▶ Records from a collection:

------------------------------------------------------------------------

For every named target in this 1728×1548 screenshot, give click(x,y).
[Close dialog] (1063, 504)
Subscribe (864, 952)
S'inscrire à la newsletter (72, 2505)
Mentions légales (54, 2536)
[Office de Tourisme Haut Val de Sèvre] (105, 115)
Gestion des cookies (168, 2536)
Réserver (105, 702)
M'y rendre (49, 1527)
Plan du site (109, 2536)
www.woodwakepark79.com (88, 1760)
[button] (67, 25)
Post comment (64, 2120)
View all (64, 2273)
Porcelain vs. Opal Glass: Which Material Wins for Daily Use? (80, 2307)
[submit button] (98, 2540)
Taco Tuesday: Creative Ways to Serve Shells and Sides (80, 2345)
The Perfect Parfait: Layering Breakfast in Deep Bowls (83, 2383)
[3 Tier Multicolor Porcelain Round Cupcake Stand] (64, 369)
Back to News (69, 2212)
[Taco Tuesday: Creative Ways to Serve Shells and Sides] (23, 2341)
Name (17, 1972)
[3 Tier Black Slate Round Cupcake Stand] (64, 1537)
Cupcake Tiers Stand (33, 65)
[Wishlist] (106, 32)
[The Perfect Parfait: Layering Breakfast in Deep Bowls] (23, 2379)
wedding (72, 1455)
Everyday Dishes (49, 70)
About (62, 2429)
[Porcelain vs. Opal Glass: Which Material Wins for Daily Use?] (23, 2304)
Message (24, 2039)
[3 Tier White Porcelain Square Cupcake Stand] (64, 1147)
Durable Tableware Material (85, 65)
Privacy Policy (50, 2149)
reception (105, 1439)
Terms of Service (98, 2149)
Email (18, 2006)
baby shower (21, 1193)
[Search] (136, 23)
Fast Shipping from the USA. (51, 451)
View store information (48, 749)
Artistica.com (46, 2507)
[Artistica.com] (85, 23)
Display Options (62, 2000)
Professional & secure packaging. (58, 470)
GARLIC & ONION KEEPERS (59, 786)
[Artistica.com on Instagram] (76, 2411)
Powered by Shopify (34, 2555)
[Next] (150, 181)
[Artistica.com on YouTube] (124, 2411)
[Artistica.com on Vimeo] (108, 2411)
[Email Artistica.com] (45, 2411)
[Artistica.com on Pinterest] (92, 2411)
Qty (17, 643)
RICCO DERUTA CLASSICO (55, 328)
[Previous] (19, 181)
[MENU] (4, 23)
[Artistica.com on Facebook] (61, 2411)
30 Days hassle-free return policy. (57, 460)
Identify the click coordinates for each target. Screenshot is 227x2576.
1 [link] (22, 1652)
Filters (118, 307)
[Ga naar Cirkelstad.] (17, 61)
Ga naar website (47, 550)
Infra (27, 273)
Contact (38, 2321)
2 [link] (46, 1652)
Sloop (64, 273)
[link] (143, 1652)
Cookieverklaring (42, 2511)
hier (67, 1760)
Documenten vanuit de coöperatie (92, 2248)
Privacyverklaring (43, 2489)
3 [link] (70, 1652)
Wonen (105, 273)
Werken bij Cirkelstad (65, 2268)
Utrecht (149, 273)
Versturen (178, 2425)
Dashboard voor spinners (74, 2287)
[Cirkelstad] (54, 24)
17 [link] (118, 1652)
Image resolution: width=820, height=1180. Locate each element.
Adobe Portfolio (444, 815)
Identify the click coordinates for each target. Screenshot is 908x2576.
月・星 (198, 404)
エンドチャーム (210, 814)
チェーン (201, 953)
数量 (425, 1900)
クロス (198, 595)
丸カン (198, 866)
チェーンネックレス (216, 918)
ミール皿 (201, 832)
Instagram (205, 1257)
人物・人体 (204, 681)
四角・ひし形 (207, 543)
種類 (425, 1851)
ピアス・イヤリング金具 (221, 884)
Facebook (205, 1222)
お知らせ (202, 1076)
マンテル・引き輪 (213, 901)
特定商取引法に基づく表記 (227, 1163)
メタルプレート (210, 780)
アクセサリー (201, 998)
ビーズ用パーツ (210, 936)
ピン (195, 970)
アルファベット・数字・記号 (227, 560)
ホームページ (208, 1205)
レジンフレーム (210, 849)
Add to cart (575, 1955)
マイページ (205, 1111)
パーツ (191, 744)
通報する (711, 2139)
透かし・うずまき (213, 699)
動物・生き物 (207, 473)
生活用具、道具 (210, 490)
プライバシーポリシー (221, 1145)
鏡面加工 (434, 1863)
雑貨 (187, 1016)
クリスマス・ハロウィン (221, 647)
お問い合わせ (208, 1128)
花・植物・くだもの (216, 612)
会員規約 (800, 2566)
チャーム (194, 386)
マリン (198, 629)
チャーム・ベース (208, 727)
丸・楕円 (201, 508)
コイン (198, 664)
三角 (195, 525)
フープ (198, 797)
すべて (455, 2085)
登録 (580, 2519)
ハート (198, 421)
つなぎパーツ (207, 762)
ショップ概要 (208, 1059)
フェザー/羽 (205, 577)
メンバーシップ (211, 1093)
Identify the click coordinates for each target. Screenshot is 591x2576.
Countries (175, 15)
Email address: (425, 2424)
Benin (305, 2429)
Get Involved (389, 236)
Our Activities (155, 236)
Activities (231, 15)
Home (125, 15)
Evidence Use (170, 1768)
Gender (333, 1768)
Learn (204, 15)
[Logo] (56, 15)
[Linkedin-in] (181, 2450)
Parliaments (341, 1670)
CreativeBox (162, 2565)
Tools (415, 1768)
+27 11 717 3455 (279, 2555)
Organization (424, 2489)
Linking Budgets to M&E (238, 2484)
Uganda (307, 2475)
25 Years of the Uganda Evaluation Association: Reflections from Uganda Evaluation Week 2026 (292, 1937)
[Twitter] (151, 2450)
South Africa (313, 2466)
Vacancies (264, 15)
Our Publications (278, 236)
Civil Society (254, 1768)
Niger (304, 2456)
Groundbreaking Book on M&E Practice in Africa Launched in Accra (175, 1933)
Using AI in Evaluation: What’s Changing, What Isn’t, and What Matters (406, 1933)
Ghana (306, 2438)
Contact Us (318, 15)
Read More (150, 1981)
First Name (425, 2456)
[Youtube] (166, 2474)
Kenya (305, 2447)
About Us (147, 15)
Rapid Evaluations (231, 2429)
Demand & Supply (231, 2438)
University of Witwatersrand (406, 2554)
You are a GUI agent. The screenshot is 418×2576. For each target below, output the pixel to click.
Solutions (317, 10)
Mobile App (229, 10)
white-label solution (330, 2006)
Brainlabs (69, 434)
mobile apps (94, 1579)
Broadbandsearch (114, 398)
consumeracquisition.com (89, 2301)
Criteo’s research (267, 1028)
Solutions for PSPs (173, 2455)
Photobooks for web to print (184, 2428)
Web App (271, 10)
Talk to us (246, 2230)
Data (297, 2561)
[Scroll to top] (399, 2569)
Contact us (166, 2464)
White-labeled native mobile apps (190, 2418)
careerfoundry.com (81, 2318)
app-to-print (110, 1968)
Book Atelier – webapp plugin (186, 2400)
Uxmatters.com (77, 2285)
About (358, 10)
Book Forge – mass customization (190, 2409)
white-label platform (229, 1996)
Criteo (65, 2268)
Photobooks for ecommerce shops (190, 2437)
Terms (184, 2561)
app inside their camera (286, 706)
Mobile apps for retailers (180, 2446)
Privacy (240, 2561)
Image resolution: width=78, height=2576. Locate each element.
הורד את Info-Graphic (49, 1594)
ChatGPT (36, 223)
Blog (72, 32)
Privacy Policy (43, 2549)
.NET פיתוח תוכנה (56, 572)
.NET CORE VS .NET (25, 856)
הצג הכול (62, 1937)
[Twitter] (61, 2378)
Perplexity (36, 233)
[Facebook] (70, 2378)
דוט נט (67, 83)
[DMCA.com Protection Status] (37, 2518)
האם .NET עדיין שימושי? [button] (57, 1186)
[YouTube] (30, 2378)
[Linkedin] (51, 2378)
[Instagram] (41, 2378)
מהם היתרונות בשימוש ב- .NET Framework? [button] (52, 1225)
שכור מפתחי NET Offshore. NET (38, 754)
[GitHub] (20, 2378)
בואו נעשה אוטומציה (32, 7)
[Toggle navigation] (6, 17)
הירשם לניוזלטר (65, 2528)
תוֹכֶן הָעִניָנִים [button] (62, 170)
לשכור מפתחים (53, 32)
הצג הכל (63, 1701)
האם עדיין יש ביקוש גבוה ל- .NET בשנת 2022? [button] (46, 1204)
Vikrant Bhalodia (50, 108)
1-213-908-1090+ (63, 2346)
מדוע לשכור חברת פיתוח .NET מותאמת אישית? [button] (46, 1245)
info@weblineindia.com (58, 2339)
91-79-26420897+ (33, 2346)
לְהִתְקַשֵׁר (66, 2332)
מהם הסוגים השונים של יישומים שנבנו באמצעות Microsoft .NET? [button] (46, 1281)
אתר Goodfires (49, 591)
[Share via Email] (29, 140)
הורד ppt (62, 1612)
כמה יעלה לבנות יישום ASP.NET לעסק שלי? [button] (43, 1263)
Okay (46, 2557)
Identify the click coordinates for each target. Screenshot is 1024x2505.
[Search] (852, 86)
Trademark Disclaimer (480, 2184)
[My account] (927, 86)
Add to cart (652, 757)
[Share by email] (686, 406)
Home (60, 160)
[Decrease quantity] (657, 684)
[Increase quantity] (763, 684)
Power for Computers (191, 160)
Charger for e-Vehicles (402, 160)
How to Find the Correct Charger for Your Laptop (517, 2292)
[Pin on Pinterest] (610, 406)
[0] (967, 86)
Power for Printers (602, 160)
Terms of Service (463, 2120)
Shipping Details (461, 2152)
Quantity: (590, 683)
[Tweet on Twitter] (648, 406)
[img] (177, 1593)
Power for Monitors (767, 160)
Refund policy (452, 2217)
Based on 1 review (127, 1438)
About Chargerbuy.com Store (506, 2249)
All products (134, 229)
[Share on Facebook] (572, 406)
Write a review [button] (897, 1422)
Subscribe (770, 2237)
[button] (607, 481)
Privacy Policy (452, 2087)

------------------------------------------------------------------------

▶ TASK BRIEF:
Of the lines above, extract only those from the line with "月・星 (198, 404)" to the line with "ピン (195, 970)", both included, exactly as written.

▶ COMPLETED EXERCISE:
月・星 (198, 404)
エンドチャーム (210, 814)
チェーン (201, 953)
数量 (425, 1900)
クロス (198, 595)
丸カン (198, 866)
チェーンネックレス (216, 918)
ミール皿 (201, 832)
Instagram (205, 1257)
人物・人体 (204, 681)
四角・ひし形 (207, 543)
種類 (425, 1851)
ピアス・イヤリング金具 (221, 884)
Facebook (205, 1222)
お知らせ (202, 1076)
マンテル・引き輪 (213, 901)
特定商取引法に基づく表記 (227, 1163)
メタルプレート (210, 780)
アクセサリー (201, 998)
ビーズ用パーツ (210, 936)
ピン (195, 970)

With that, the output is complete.